28/11/2020
30/08/2012

Napolitano: sono vicino ai minatori

SARDEGNA - Dopo la drammatica protesta di ieri che ha visto un minatore ferirsi a un polso, i lavoratori hanno trascorso la quinta notte a 400 metri di profondità. Intanto il sottosegretario allo Sviluppo economico Claudio De Vincenti risponde alle polemiche: "Non sta scritto da nessuna parte che la miniera debba chiudere il 31 dicembre. Noi pensiamo che si possano trovare soluzioni"

"Vorrei che i minatori del Sulcis, impegnati in una prova durissima, sapessero come mi senta profondamente partecipe della loro condizione e delle loro ansie". Il Presidente della Repubblica Giorgio Napolitano è vicino ai minatori del Sulcis, che stanno lottando per il rilancio della miniera.
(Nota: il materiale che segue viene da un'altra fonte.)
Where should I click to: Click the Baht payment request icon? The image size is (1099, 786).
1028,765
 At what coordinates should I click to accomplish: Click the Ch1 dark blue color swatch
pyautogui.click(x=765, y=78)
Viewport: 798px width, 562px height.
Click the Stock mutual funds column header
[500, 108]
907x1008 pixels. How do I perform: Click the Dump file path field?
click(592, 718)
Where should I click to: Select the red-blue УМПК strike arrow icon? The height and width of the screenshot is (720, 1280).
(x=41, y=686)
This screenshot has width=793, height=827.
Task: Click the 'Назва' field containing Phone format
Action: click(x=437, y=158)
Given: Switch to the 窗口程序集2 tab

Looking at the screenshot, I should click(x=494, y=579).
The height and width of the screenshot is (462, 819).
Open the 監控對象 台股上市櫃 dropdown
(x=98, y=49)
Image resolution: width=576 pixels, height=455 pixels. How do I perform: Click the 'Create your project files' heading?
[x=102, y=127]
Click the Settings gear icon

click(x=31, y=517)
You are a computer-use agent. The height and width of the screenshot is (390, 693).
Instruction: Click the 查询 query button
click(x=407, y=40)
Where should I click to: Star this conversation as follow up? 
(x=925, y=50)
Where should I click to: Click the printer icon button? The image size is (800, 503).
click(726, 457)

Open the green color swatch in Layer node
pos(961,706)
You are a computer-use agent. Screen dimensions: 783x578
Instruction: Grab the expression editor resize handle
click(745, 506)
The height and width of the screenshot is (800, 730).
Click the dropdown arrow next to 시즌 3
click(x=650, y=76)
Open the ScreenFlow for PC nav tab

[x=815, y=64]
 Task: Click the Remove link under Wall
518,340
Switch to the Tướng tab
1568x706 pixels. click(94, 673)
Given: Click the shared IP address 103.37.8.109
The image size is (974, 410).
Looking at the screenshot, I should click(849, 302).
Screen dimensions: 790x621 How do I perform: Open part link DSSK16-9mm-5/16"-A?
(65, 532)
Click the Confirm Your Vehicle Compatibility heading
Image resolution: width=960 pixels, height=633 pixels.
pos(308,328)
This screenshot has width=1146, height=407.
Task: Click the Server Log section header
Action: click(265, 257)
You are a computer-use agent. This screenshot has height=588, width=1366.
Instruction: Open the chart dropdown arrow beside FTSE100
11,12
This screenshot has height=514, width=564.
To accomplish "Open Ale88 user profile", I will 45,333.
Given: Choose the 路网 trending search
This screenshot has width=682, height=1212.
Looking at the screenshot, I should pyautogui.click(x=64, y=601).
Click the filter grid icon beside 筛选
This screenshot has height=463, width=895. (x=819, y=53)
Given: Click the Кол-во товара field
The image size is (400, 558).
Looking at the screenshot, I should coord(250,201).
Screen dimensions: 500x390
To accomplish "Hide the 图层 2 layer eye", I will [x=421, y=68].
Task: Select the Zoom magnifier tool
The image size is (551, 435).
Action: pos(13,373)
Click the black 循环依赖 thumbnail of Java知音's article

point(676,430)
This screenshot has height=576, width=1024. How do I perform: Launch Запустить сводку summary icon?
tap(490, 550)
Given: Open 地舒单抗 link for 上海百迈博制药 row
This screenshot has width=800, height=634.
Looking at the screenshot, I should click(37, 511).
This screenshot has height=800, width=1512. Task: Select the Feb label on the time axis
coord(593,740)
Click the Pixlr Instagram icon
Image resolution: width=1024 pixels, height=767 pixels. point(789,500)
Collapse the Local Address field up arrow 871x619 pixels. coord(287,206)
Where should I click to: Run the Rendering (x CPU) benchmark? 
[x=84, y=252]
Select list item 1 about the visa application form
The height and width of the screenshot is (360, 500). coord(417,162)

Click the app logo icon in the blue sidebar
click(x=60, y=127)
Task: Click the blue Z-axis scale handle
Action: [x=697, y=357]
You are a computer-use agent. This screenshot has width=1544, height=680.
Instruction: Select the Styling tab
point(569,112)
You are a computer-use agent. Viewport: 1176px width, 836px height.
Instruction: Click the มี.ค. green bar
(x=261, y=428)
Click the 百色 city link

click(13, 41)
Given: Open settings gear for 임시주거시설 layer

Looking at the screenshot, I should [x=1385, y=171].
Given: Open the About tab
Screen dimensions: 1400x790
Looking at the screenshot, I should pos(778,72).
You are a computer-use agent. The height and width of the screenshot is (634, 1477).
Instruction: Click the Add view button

Intanto loro, dopo la drammatica protesta di ieri che ha visto un minatore ferirsi a un polso, i lavoratori hanno trascorso la quinta notte a 400 metri di profondità.  Napolitano appare ottimista: "Ritengo che l'incontro in sede nazionale annunciato per venerdì debba costituire un'occasione di bilancio delle verifiche e delle esplorazioni già compiute, e dare prime risposte che possano trasmettere serenità e fiducia in un momento così drammatico specie per i lavoratori raccoltisi nella profondità della miniera”.

Intanto il sottosegretario allo Sviluppo economico Claudio De Vincenti risponde alle polemiche: "Non sta scritto da nessuna parte che la miniera debba chiudere il 31 dicembre. Noi pensiamo che si possano trovare soluzioni". L’esponente del governo ha precisato che la miniera della Carbosulcis è al 100% della Regione Sardegna e che quindi è la regione che deve deciderne la chiusura, ma che per il governo sono possibili soluzioni alternative.
Poi l'appello ai lavoratori affinché sospendano la protesta: "Il presidente Napolitano ha fatto un intervento di grande saggezza che il governo condivide pienamente.  Vorrei sottolineare che capiamo l'angoscia dei lavoratori e siamo loro vicini, per questo lanciamo un appello a sospendere questa forma estrema di protesta perché nessuno di loro verrà lasciato solo. Dobbiamo ragionare sulle soluzioni da dare alla situazione".